Items from a dataset
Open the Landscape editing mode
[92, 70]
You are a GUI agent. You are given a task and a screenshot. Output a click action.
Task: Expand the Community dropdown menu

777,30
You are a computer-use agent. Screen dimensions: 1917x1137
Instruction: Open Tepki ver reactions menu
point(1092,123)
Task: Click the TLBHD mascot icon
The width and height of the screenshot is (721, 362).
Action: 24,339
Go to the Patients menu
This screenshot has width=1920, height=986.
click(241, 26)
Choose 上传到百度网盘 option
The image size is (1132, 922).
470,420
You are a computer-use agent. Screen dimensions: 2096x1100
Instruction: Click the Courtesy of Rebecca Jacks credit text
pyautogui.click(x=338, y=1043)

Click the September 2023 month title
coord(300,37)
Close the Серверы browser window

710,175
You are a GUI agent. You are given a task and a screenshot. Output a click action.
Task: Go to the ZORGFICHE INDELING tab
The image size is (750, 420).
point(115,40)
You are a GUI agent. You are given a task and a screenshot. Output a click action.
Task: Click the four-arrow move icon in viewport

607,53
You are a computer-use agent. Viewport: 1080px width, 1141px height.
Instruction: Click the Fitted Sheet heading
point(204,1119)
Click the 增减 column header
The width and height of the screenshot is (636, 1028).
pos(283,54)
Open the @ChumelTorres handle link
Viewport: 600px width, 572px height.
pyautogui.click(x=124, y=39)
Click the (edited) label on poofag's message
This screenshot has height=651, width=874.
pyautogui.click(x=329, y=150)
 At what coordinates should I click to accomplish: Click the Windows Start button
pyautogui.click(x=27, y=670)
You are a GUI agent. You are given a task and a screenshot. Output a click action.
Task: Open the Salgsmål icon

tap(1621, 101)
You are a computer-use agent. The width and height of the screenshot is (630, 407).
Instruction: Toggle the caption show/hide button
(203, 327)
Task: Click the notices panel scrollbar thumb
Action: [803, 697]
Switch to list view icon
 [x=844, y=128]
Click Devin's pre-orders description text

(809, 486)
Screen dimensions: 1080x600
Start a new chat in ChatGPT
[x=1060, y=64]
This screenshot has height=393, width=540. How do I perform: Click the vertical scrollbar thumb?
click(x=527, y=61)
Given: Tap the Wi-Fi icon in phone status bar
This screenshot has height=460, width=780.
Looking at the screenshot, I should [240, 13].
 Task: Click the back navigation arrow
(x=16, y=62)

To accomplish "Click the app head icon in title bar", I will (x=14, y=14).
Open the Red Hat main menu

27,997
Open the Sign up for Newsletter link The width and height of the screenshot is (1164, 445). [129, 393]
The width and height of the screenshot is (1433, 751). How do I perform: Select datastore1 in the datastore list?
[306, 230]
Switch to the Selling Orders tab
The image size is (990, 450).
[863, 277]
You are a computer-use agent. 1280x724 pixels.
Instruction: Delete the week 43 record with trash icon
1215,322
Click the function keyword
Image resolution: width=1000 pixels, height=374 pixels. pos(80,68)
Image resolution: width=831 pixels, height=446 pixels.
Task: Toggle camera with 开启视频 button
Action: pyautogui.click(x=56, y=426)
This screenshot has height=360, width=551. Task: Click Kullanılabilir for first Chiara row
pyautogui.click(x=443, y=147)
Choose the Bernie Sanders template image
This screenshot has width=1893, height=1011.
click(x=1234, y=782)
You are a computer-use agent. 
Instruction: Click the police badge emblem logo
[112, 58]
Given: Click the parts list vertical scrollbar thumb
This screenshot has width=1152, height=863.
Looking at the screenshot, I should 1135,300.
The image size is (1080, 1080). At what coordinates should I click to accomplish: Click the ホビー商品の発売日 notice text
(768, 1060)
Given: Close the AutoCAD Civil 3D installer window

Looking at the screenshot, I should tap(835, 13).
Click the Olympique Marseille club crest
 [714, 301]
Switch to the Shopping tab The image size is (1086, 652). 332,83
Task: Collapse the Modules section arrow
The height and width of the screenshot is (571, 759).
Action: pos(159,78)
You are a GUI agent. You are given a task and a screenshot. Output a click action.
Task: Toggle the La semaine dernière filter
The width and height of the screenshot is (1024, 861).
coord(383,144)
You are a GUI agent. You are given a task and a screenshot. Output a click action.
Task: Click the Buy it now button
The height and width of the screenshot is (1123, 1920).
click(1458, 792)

TASK OBJECTIVE.
Please repeat every record above word for word.

TASK RESPONSE.
Open the Landscape editing mode
[92, 70]
You are a GUI agent. You are given a task and a screenshot. Output a click action.
Task: Expand the Community dropdown menu

777,30
You are a computer-use agent. Screen dimensions: 1917x1137
Instruction: Open Tepki ver reactions menu
point(1092,123)
Task: Click the TLBHD mascot icon
The width and height of the screenshot is (721, 362).
Action: 24,339
Go to the Patients menu
This screenshot has width=1920, height=986.
click(241, 26)
Choose 上传到百度网盘 option
The image size is (1132, 922).
470,420
You are a computer-use agent. Screen dimensions: 2096x1100
Instruction: Click the Courtesy of Rebecca Jacks credit text
pyautogui.click(x=338, y=1043)

Click the September 2023 month title
coord(300,37)
Close the Серверы browser window

710,175
You are a GUI agent. You are given a task and a screenshot. Output a click action.
Task: Go to the ZORGFICHE INDELING tab
The image size is (750, 420).
point(115,40)
You are a GUI agent. You are given a task and a screenshot. Output a click action.
Task: Click the four-arrow move icon in viewport

607,53
You are a computer-use agent. Viewport: 1080px width, 1141px height.
Instruction: Click the Fitted Sheet heading
point(204,1119)
Click the 增减 column header
The width and height of the screenshot is (636, 1028).
pos(283,54)
Open the @ChumelTorres handle link
Viewport: 600px width, 572px height.
pyautogui.click(x=124, y=39)
Click the (edited) label on poofag's message
This screenshot has height=651, width=874.
pyautogui.click(x=329, y=150)
 At what coordinates should I click to accomplish: Click the Windows Start button
pyautogui.click(x=27, y=670)
You are a GUI agent. You are given a task and a screenshot. Output a click action.
Task: Open the Salgsmål icon

tap(1621, 101)
You are a computer-use agent. The width and height of the screenshot is (630, 407).
Instruction: Toggle the caption show/hide button
(203, 327)
Task: Click the notices panel scrollbar thumb
Action: [803, 697]
Switch to list view icon
 [x=844, y=128]
Click Devin's pre-orders description text

(809, 486)
Screen dimensions: 1080x600
Start a new chat in ChatGPT
[x=1060, y=64]
This screenshot has height=393, width=540. How do I perform: Click the vertical scrollbar thumb?
click(x=527, y=61)
Given: Tap the Wi-Fi icon in phone status bar
This screenshot has height=460, width=780.
Looking at the screenshot, I should [240, 13].
 Task: Click the back navigation arrow
(x=16, y=62)

To accomplish "Click the app head icon in title bar", I will (x=14, y=14).
Open the Red Hat main menu

27,997
Open the Sign up for Newsletter link The width and height of the screenshot is (1164, 445). [129, 393]
The width and height of the screenshot is (1433, 751). How do I perform: Select datastore1 in the datastore list?
[306, 230]
Switch to the Selling Orders tab
The image size is (990, 450).
[863, 277]
You are a computer-use agent. 1280x724 pixels.
Instruction: Delete the week 43 record with trash icon
1215,322
Click the function keyword
Image resolution: width=1000 pixels, height=374 pixels. pos(80,68)
Image resolution: width=831 pixels, height=446 pixels.
Task: Toggle camera with 开启视频 button
Action: pyautogui.click(x=56, y=426)
This screenshot has height=360, width=551. Task: Click Kullanılabilir for first Chiara row
pyautogui.click(x=443, y=147)
Choose the Bernie Sanders template image
This screenshot has width=1893, height=1011.
click(x=1234, y=782)
You are a computer-use agent. 
Instruction: Click the police badge emblem logo
[112, 58]
Given: Click the parts list vertical scrollbar thumb
This screenshot has width=1152, height=863.
Looking at the screenshot, I should 1135,300.
The image size is (1080, 1080). At what coordinates should I click to accomplish: Click the ホビー商品の発売日 notice text
(768, 1060)
Given: Close the AutoCAD Civil 3D installer window

Looking at the screenshot, I should tap(835, 13).
Click the Olympique Marseille club crest
 [714, 301]
Switch to the Shopping tab The image size is (1086, 652). 332,83
Task: Collapse the Modules section arrow
The height and width of the screenshot is (571, 759).
Action: pos(159,78)
You are a GUI agent. You are given a task and a screenshot. Output a click action.
Task: Toggle the La semaine dernière filter
The width and height of the screenshot is (1024, 861).
coord(383,144)
You are a GUI agent. You are given a task and a screenshot. Output a click action.
Task: Click the Buy it now button
The height and width of the screenshot is (1123, 1920).
click(1458, 792)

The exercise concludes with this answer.